TASK GOAL: Copy verbatim the block of lines in the entries below whose first line contains "מאפינס פסטה וירקות (50, 1785)" and whose last line contains "December 2021 (70, 2219)". Leave out all other lines.

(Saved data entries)
↓
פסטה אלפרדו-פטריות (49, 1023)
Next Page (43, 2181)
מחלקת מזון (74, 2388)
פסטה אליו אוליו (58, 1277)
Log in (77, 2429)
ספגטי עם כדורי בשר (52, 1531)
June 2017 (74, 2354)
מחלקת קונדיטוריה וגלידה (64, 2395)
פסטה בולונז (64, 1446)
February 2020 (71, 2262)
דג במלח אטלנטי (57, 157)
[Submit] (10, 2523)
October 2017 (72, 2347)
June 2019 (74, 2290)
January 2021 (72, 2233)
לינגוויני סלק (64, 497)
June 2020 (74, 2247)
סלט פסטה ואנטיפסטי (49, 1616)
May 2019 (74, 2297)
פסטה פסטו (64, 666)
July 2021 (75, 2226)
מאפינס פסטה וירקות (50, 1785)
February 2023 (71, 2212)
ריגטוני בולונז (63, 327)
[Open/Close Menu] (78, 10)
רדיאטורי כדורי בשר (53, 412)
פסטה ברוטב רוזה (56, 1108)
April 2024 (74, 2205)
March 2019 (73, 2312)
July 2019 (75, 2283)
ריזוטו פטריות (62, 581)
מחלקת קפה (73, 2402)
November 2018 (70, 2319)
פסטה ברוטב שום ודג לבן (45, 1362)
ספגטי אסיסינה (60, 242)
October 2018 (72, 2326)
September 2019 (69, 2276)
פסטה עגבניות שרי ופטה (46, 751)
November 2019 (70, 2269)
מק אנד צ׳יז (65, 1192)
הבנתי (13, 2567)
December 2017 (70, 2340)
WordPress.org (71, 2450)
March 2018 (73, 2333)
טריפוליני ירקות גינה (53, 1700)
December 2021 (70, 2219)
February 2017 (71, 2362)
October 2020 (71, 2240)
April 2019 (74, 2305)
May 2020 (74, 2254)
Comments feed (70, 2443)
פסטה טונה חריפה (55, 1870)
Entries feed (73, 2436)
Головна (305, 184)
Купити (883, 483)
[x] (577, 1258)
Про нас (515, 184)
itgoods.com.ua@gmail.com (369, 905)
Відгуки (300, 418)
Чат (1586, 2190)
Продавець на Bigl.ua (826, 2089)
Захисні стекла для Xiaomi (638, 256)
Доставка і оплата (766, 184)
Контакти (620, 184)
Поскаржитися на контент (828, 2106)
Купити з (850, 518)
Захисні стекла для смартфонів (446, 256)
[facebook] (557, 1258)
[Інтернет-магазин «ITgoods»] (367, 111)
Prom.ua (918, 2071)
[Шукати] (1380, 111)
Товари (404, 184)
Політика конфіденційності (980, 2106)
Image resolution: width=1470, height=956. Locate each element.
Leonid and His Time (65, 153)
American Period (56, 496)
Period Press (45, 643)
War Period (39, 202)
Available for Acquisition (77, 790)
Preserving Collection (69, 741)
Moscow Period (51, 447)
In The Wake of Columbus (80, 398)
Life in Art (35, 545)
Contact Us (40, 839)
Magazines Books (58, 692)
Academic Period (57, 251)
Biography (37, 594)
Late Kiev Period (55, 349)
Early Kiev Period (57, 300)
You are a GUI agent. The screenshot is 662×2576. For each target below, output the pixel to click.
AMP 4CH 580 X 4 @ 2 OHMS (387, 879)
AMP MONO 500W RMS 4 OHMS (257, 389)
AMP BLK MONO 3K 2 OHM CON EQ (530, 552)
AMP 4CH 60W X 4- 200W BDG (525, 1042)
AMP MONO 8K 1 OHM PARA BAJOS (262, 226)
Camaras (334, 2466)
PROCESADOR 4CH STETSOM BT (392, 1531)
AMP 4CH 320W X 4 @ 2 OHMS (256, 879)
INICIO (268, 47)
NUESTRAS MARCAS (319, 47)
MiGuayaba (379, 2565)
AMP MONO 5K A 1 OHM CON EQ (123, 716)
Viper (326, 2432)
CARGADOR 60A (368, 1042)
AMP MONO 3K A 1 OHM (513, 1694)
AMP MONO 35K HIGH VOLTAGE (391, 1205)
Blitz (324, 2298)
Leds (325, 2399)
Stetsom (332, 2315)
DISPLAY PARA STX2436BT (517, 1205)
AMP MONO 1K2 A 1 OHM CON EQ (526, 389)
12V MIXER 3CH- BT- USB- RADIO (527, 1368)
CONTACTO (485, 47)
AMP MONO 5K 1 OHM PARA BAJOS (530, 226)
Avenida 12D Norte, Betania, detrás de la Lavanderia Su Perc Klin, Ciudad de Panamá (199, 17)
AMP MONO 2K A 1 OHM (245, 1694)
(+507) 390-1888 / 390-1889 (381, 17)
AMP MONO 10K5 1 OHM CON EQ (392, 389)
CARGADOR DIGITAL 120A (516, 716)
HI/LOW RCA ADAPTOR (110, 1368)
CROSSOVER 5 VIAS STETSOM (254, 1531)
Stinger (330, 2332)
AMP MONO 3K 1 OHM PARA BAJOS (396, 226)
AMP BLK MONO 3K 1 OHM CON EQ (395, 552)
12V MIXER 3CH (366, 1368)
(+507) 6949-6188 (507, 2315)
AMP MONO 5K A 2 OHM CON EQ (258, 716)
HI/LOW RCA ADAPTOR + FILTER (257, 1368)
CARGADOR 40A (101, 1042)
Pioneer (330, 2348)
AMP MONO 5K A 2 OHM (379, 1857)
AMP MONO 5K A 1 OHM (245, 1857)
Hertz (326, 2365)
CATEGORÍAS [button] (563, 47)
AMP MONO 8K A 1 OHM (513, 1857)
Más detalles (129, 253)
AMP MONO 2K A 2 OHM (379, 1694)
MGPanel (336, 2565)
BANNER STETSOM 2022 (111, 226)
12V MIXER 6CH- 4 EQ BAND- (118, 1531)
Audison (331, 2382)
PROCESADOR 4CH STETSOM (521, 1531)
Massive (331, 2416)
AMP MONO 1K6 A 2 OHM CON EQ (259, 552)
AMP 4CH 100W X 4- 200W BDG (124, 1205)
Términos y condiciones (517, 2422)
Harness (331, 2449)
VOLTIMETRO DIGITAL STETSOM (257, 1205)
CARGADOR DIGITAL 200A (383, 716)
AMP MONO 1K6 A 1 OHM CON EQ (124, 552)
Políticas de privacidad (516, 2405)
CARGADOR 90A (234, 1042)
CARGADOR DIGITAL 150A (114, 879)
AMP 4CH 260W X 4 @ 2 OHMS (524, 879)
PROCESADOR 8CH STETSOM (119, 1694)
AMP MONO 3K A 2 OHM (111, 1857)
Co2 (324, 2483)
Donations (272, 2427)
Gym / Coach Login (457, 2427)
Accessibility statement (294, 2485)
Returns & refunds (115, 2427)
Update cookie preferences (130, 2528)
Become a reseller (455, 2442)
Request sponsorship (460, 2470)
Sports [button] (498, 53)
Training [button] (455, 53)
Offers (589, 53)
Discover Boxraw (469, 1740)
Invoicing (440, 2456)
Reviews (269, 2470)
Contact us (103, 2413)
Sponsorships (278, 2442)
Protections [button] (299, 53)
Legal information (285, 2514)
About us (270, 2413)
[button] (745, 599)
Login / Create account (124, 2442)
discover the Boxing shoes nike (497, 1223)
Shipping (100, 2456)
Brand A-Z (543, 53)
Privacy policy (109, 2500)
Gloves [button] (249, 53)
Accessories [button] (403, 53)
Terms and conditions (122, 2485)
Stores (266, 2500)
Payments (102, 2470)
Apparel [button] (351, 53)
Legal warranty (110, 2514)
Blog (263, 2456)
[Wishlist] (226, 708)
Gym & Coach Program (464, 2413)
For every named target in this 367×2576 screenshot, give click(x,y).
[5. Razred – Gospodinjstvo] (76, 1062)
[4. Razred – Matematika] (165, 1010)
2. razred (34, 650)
↑
ANSWER TO THE PROBLEM:
מאפינס פסטה וירקות (50, 1785)
February 2023 (71, 2212)
ריגטוני בולונז (63, 327)
[Open/Close Menu] (78, 10)
רדיאטורי כדורי בשר (53, 412)
פסטה ברוטב רוזה (56, 1108)
April 2024 (74, 2205)
March 2019 (73, 2312)
July 2019 (75, 2283)
ריזוטו פטריות (62, 581)
מחלקת קפה (73, 2402)
November 2018 (70, 2319)
פסטה ברוטב שום ודג לבן (45, 1362)
ספגטי אסיסינה (60, 242)
October 2018 (72, 2326)
September 2019 (69, 2276)
פסטה עגבניות שרי ופטה (46, 751)
November 2019 (70, 2269)
מק אנד צ׳יז (65, 1192)
הבנתי (13, 2567)
December 2017 (70, 2340)
WordPress.org (71, 2450)
March 2018 (73, 2333)
טריפוליני ירקות גינה (53, 1700)
December 2021 (70, 2219)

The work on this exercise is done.